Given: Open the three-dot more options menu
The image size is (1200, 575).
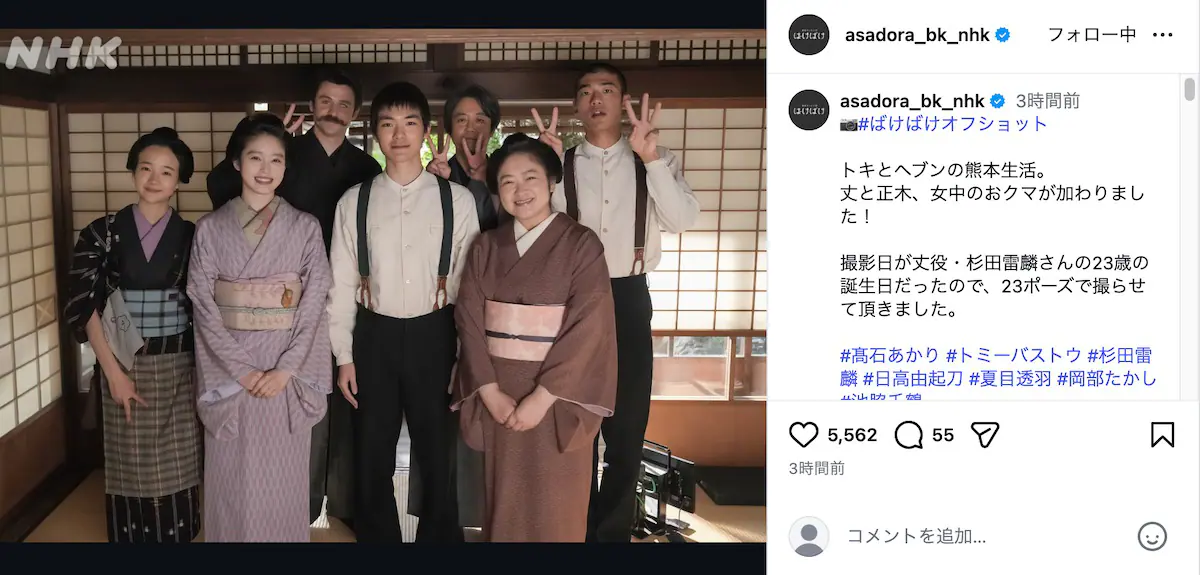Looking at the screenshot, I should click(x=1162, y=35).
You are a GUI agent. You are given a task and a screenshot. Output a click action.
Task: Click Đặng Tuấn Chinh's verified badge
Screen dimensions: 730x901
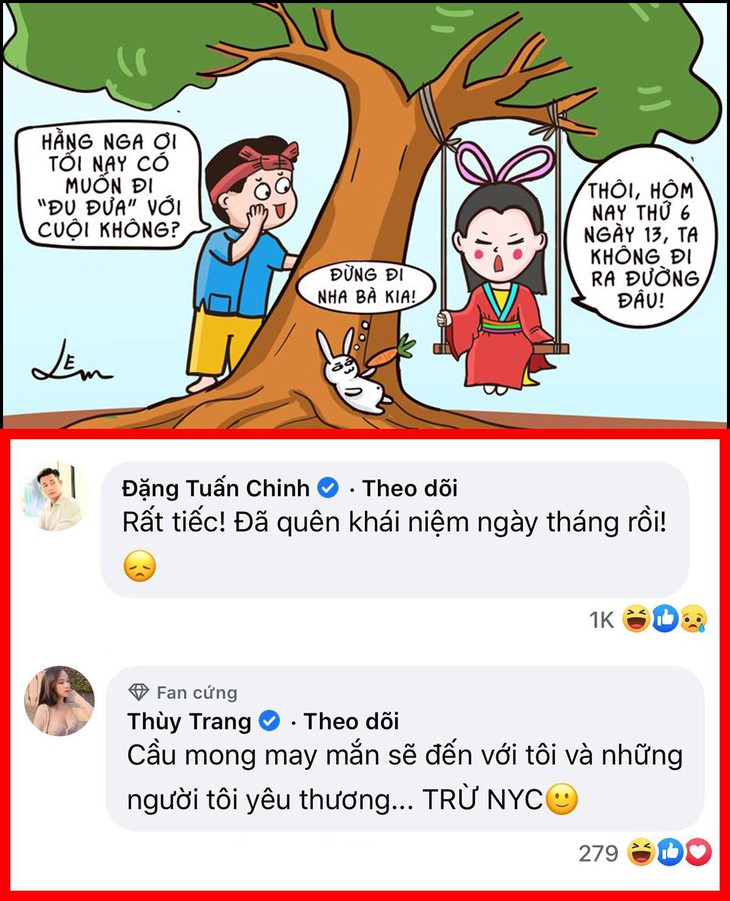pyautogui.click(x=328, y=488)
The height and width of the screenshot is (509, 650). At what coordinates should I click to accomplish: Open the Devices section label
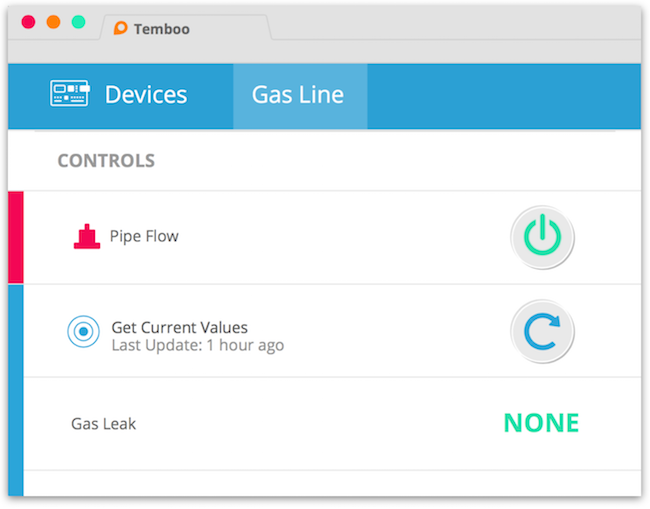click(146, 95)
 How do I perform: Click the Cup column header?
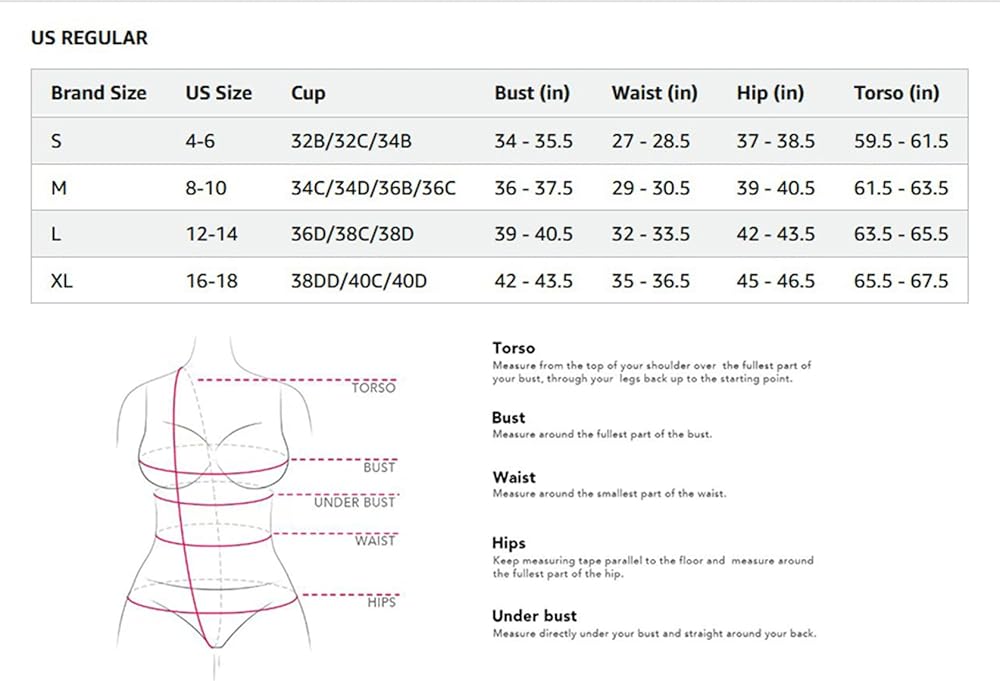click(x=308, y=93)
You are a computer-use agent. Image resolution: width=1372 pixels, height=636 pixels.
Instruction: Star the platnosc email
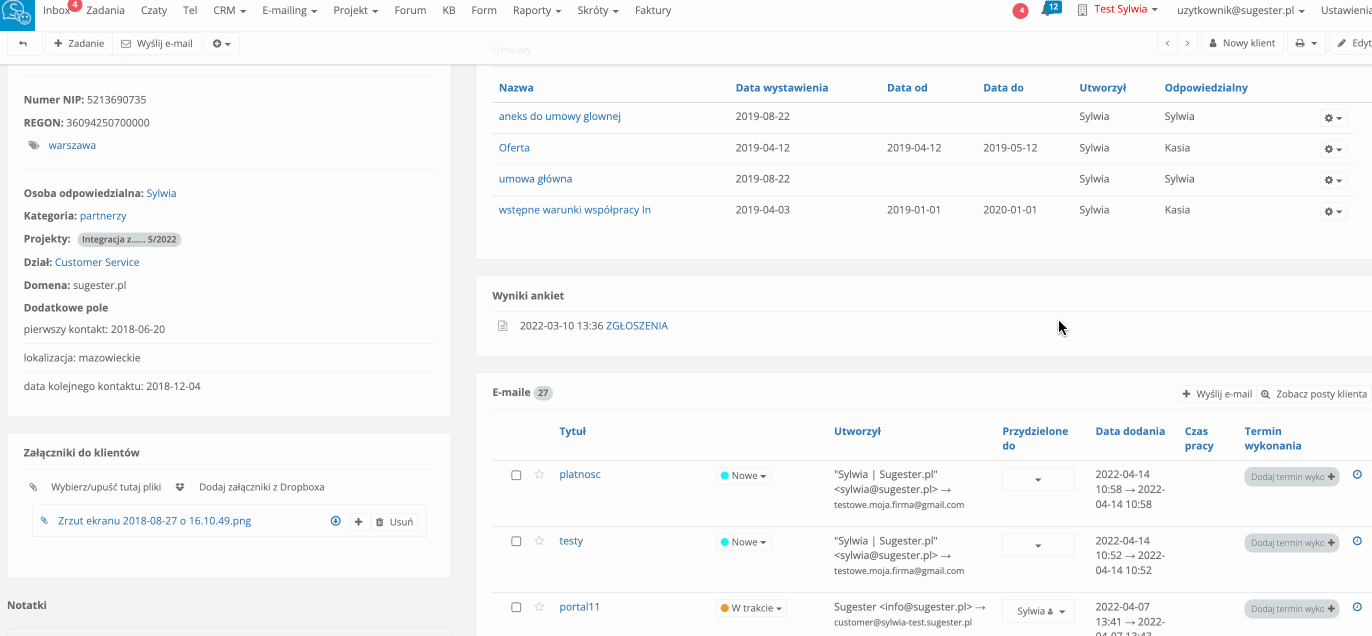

▬▬▬▬▬▬

--- WHAT TO DO ---
The lines above that include "agent" should each be listed.

--- EXPECTED ANSWER ---
You are a GUI agent. You are given a task and a screenshot. Output a click action.
You are a computer-use agent. Image resolution: width=1372 pixels, height=636 pixels.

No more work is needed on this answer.